HealthDay News — Efforts to reduce new HIV infections in children worldwide are faltering, according to a new report on progress toward Start Free, Stay Free, AIDS Free targets.
Countries agreed to a range of HIV prevention and treatment goals, including reducing new child (ages 0 to 14 years) HIV infections to less than 40,000 by 2018 and 20,000 by 2020. But new estimates show that 150,000 children were newly infected with HIV in 2019, a 52 percent reduction since 2010, but still four times more than the 2018 target, according to the UNAIDS report.

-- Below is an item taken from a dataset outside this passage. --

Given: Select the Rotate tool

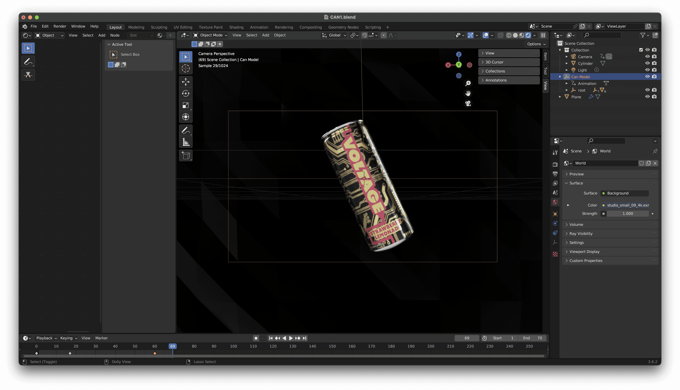Looking at the screenshot, I should 186,93.
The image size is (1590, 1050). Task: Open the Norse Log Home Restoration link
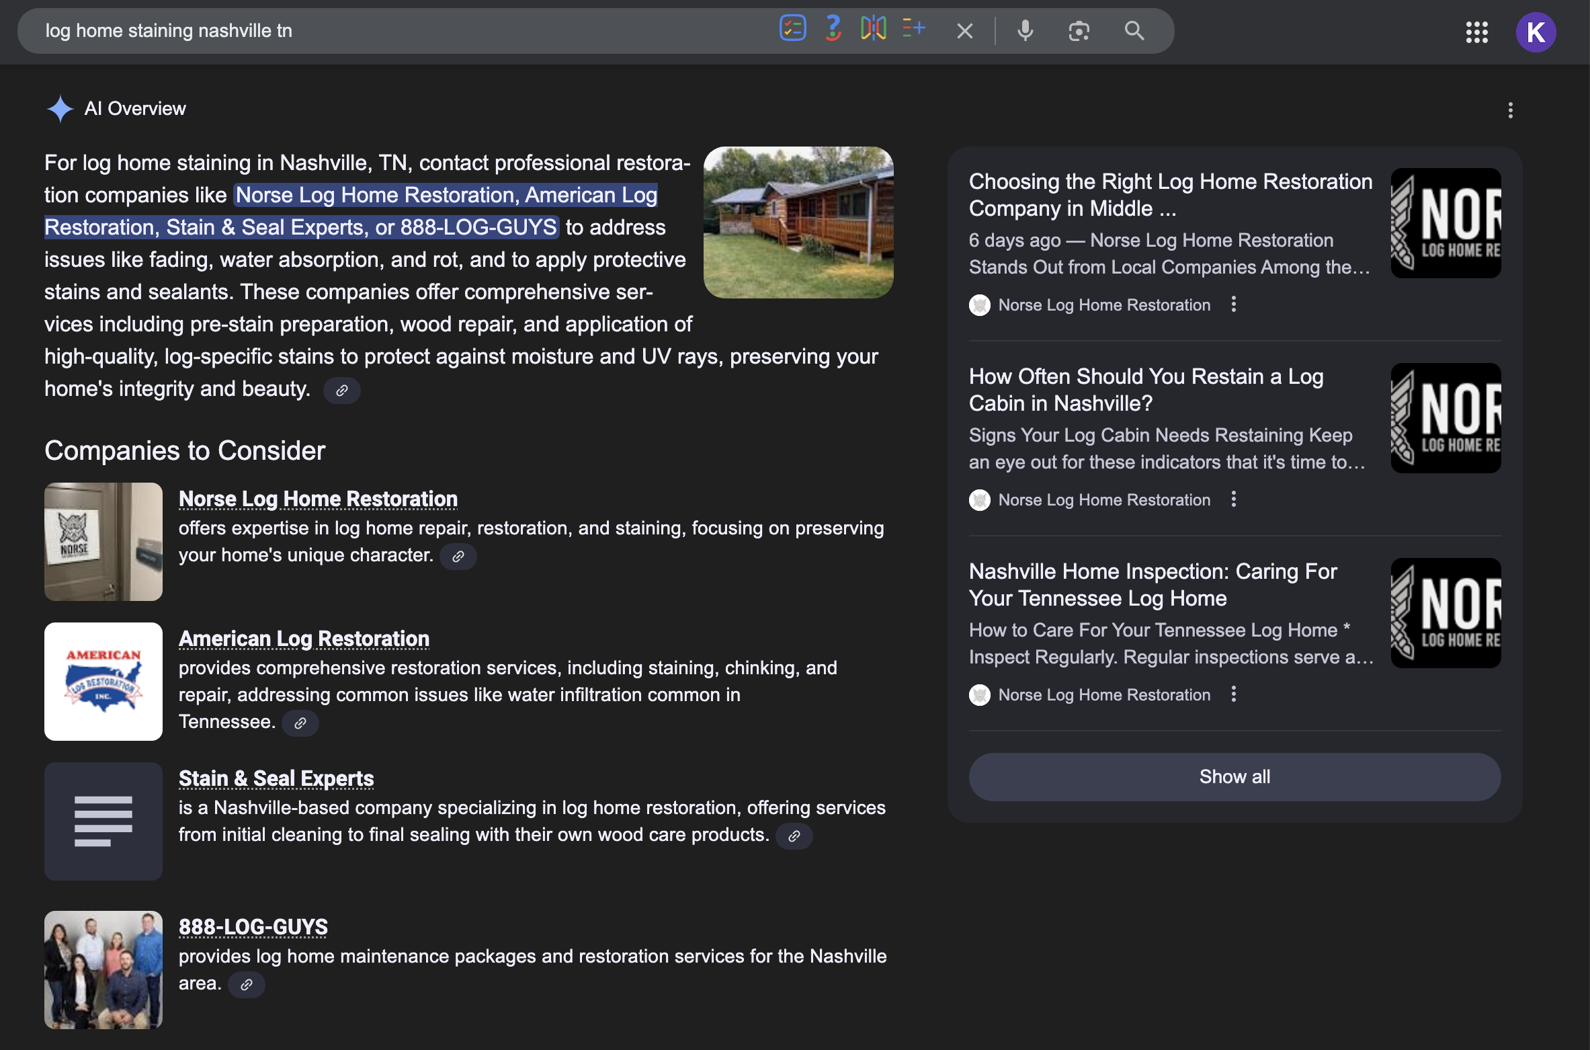coord(318,499)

“To see so many tools available, so many new HIV infections among children that have been prevented, so many children living with HIV doing well, but to see others missed and still left behind is a tragedy,” Winnie Byanyima, executive director of UNAIDS, said in a news release from the organization. “We cannot accept that tens of thousands of children still become infected with HIV and die from AIDS-related illnesses every year.”
When a pregnant woman with HIV is diagnosed, starts on and keeps taking antiretroviral medicines during pregnancy, delivery, and breastfeeding, the risk that she will pass HIV to her baby is less than 1 percent. In 2019, 85 percent of pregnant women with HIV received those medicines. Despite this high rate, children are still becoming infected due to unequal access to treatment services (primarily in Western and Central Africa), women falling out of care, and pregnant and breastfeeding women becoming newly infected with HIV, according to the report.

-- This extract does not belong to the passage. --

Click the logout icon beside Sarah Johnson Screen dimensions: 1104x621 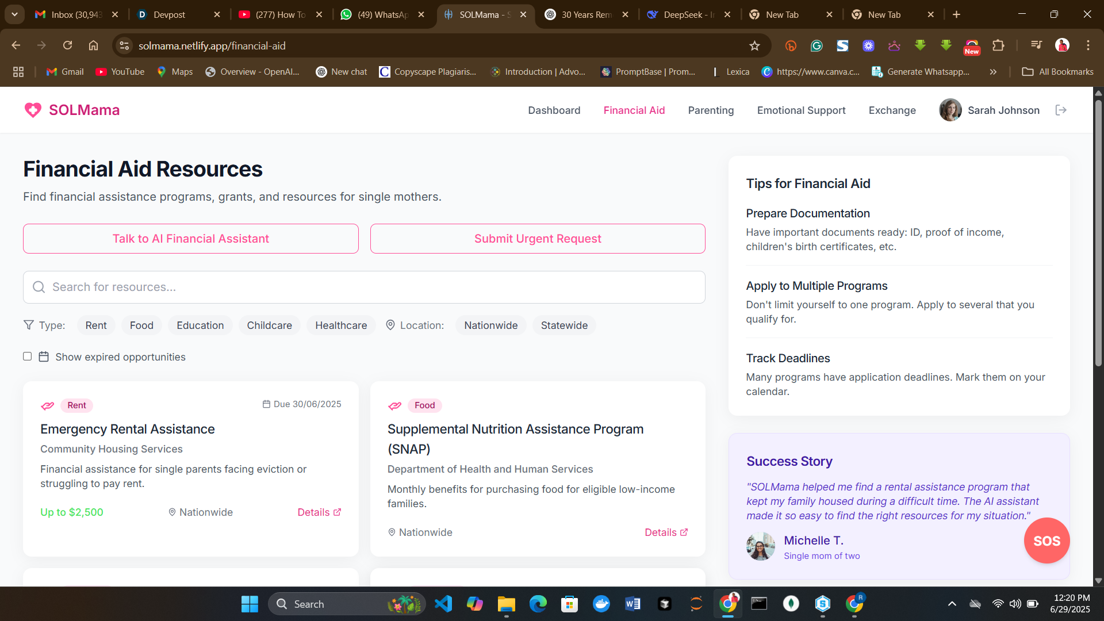coord(1061,110)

“As a global community, we have made remarkable progress toward controlling the HIV pandemic, yet we are still missing far too many children, adolescents, and young women,” Angeli Achrekar, principal deputy U.S. Global AIDS coordinator, U.S. President’s Emergency Plan for AIDS Relief (PEPFAR), said in the news release. “We must all redouble our efforts to urgently reach these critical populations — and PEPFAR remains deeply committed to doing its part.”